くり抜いた中身を適当な大きさに切った後それをブレッドボウルに入れると、今朝に作り置きしておいたカスタードクリームを加える。
(砂糖とバニラエッセンスを使わないカスタードクリームであれば離乳食に使えるな)
レオルナードに食べさせる離乳食の事を考えつつ、カスタードクリームを入れたブレッドボウルに苺・ミカン・林檎といった季節のフルーツを盛り付けると温めておいたオーブンで焼いていく。
十分後
パンを器にしたフルーツグラタンの出来上がりである。
「紗雪、フルーツグラタンとコーヒーが出来た」
「はい」
レイモンドから注文した料理が出来た事を聞いた紗雪は、それをデイビッドが居るテーブルへと持って行く。

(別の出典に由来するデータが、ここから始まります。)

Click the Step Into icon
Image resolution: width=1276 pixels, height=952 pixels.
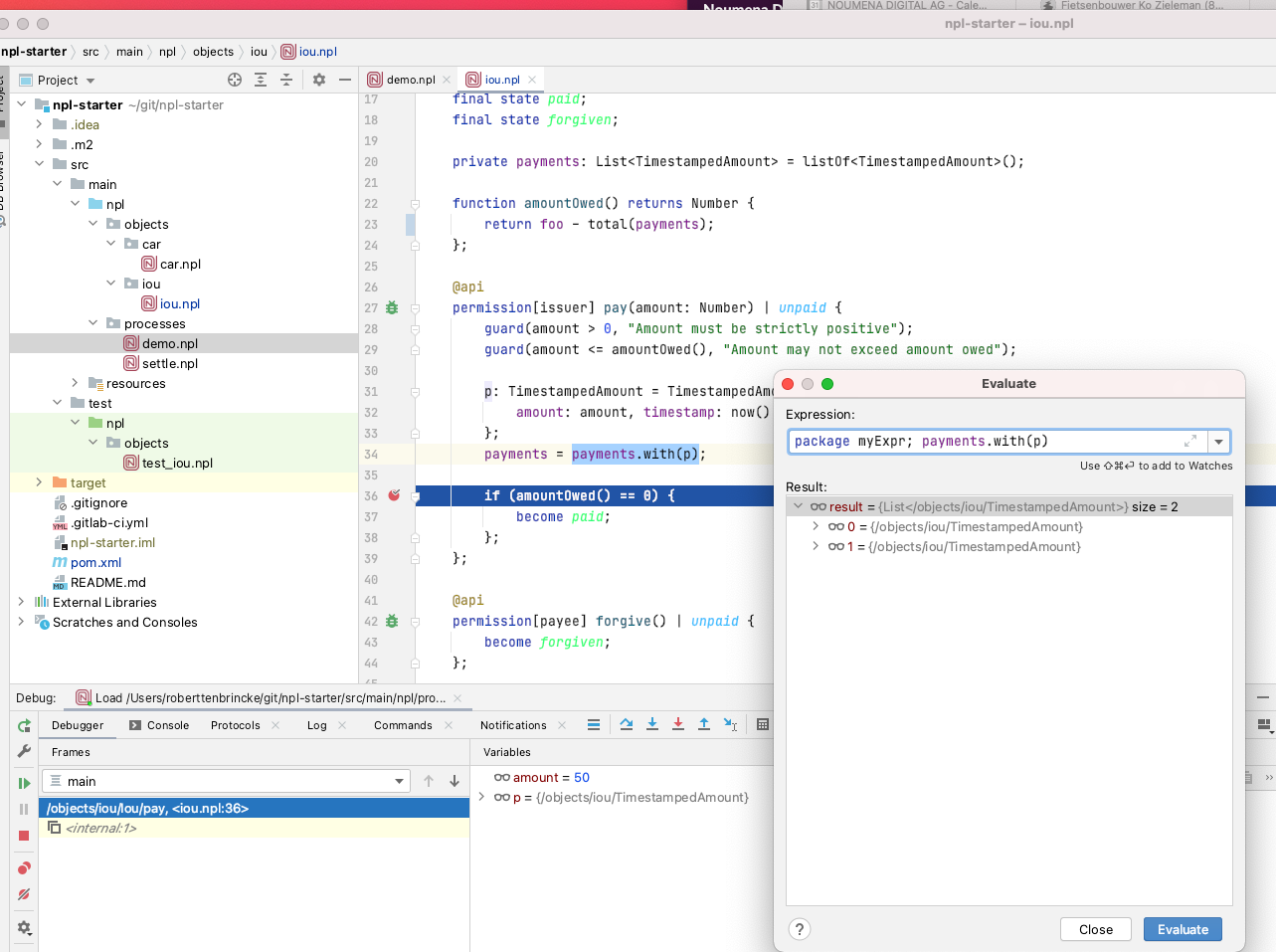652,725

「お待たせしました。ご注文のフルーツグラタンとコーヒーです」
「これは・・・何とも美しいデザートではないか!」
苺の赤、ミカンのオレンジ、林檎の白、カスタードクリームの黄
四つの色が鮮やかで美しい、タルトを思わせる彩りのパンにデイビッドは思わず声を上げる。
神よ、あなたの慈しみに感謝してこの糧をいただきます
食事前の祈りを捧げたデイビッドはフルーツグラタンを食べ始める。
外側はカリッとしているのに、絹のように柔らかくしっとりとしたブレッドボウル
鼻から抜けるのは魅了して止まないバニラの香り
口に広がるのはカスタードクリームの濃厚な甘味と果物の柔らかな酸味
(これはパンであるはずなのに・・・まるでケーキかタルトを食べているかのようだ!)
パンをスープに浸す、パンに塗るのはバターかジャム或いはペースト、パンに乗せるのは肉か魚だと思っていたが、こういう風な食べ方もあるのだと思いながらデイビッドはフルーツグラタンを綺麗に平らげていく。
「う、美味かった~。あ゛っ・・・」
煮出しコーヒーが注いでいるカップに口を付けたその時、自分が#カフェ・ユグドラシル__ここ__に来た目的を思い出したデイビッドは料理を運んでいる紗雪に『二人に大事な話がある』と告げる。
「・・・・・・ティータイムに入る前であれば客足が少なくなりますので、その時でよろしければ」
「・・・感謝する」
紗雪の言葉に礼を告げたデイビッドは、その時が来るのを待つ為コーヒーを注文した。